Pero no, mamá. La esencia no se puede borrar, porque está en nuestros corazones y en nuestros recuerdos, gracias a las narraciones de habitantes como tú.   Al entrar de nuevo en la habitación, esta vez, desde el balcón, miro en un acto reflejo hacia la esquina frontal derecha, donde siempre estaba colgado el cuadro que pintó la abuela a carboncillo con tan sólo 17 años. Yo me quedaba horas mirándolo cuando era pequeña, embelesada. No está. Tampoco las dimensiones de la habitación son las del salón. Este era mucho más grande. No hay mesa larga donde celebrábamos comidas familiares. No hay suelo con maravilloso mosaico, ni muebles antiguos. No está el sillón de la abuela, no hay bullicio. Sin embargo, puedo oír en mi cerebro la voz de la abuela. Y se me antoja cantando alguna copla, que de joven las cantaba muy bien, según tú me contabas. Una de sus preferidas era “Dime que me quieres”, de Doña Concha Piquer. Necesito ir a su dormitorio, actualmente, la habitación 214, pero está ocupada por otros clientes del hotel, así que vuelvo sobre mis pasos a la estancia 213. La observo: todo es completamente distinto; siento muchísima nostalgia. Sin embargo, quiero pensar en positivo y me doy cuenta de que el palacio ha vuelto a cobrar vida gracias a su transformación en hotel. Y un hotel precioso, por cierto. ¡Una maravilla! Un lugar acogedor, apacible y con muchos detalles decorativos, donde en cualquier esquina, quedan resquicios de nuestra historia.

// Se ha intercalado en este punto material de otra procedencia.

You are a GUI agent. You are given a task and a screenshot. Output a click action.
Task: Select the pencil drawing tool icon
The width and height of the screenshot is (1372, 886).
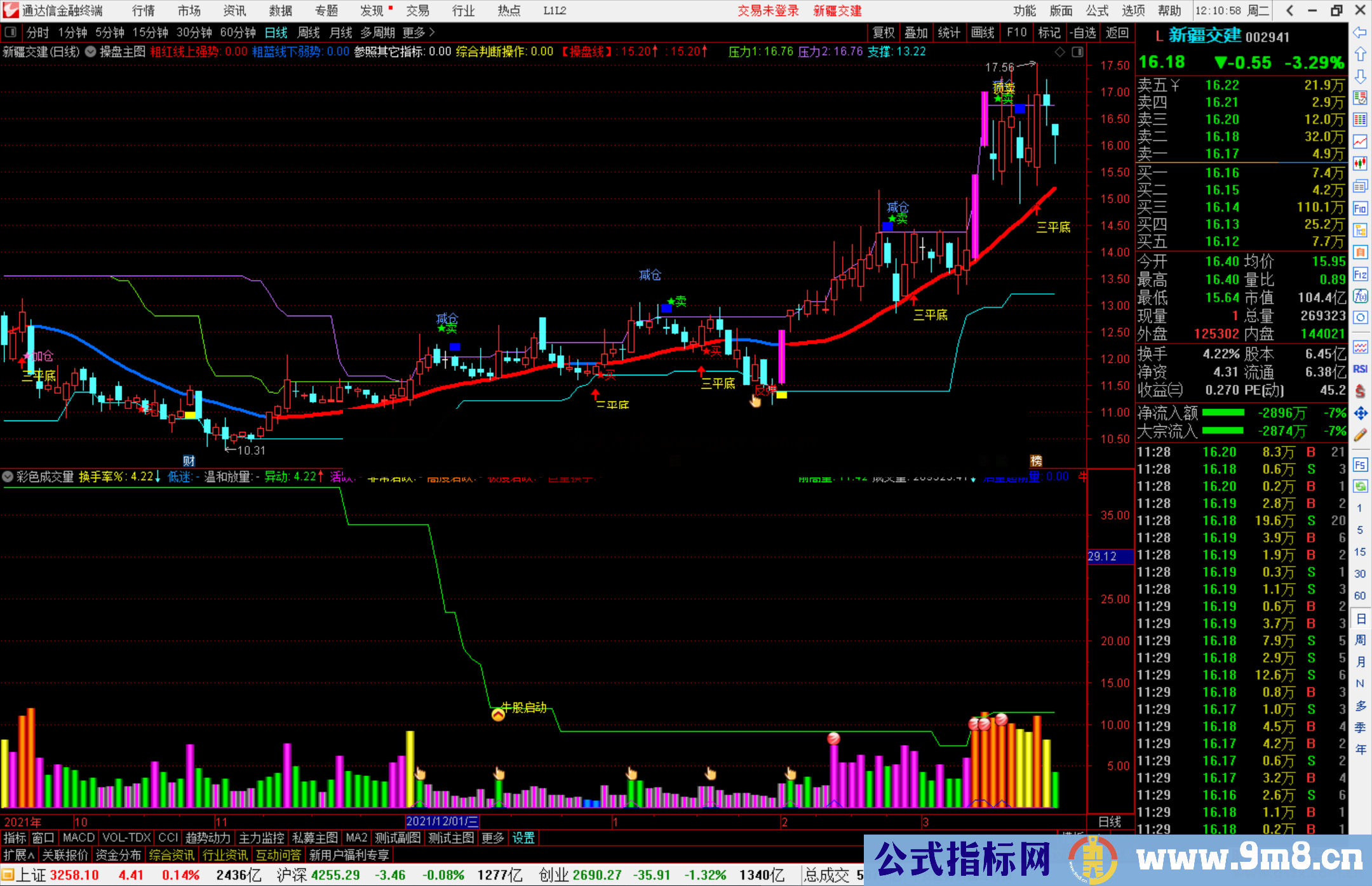(x=1360, y=435)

¿Sabes una cosa? El día que recogí tus cenizas, la urna contenía un letrero que rezaba: “Si puedes recordarme, siempre estaré contigo”. Se me está ocurriendo que voy a plasmar en papel todas estas vivencias tuyas para que nadie olvide lo que ha significado este lugar para muchas familias; en especial, para la nuestra. Palacio Solesio tiene alma, vida y corazón. Ha sido el nido familiar de muchas buenas personas, un lugar cálido y lleno de amor; tu hogar; tu paraíso en la tierra durante la infancia, a pesar de la  posguerra.

¿Que te ha gustado la idea? Ya lo sabía. Y sé que a la abuela también.
Dale muchos besos a  todos, ahí arriba.

Firmado:
Tu hija, que te quiere con locura y nunca te olvida.

Mary Luz Pineda Romero
(Hija de Aurelia Romero Sierra y nieta de Aurelia Sierra Ghiara).